Skip to content

integration.pytorch

load_model

comet_ml.integration.pytorch.load_model(MODEL_URI: str,
    map_location: Any = None, pickle_module: Optional[Module] = None,
    **torch_load_args) -> ModelStateDict

Load model's state_dict from experiment, registry or from disk by uri. This will returns a Pytorch state_dict that you will need to load into your model. This will load the model using torch.load.

Here is an example of loading a model from the Model Registry for inference:

from comet_ml.integration.pytorch import load_model

class TheModelClass(nn.Module):
    def __init__(self):
        super(TheModelClass, self).__init__()
        ...

    def forward(self, x):
        ...
        return x

# Initialize model
model = TheModelClass()

# Load the model state dict from Comet Registry
model.load_state_dict(load_model("registry://WORKSPACE/TheModel:1.2.4"))

model.eval()

prediction = model(...)

Here is an example of loading a model from an Experiment for Resume Training:

from comet_ml.integration.pytorch import load_model

# Initialize model
model = TheModelClass()

# Load the model state dict from a Comet Experiment
checkpoint = load_model("experiment://e1098c4e1e764ff89881b868e4c70f5/TheModel")
model.load_state_dict(checkpoint['model_state_dict'])
optimizer.load_state_dict(checkpoint['optimizer_state_dict'])
epoch = checkpoint['epoch']
loss = checkpoint['loss']

model.train()

Args:

  • uri: string (required), a uri string defining model location. Possible options are:

    • file://data/my-model

    • file:///path/to/my-model

    • registry://workspace/registry_name (takes the last version)

    • registry://workspace/registry_name:version

    • experiment://experiment_key/model_name

    • experiment://workspace/project_name/experiment_name/model_name

  • map_location: (optional) passed to torch.load (see torch.load)

[REQUIRED TASK]
According to the load_model page, which version is loaded when a registry URI leaves out the version? The listing that comes next is unrelated to the load_model page.

[DATA EXTRACT]
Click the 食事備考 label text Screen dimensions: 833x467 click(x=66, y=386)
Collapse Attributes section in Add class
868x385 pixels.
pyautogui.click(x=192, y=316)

[FULL OUTPUT]
The last version.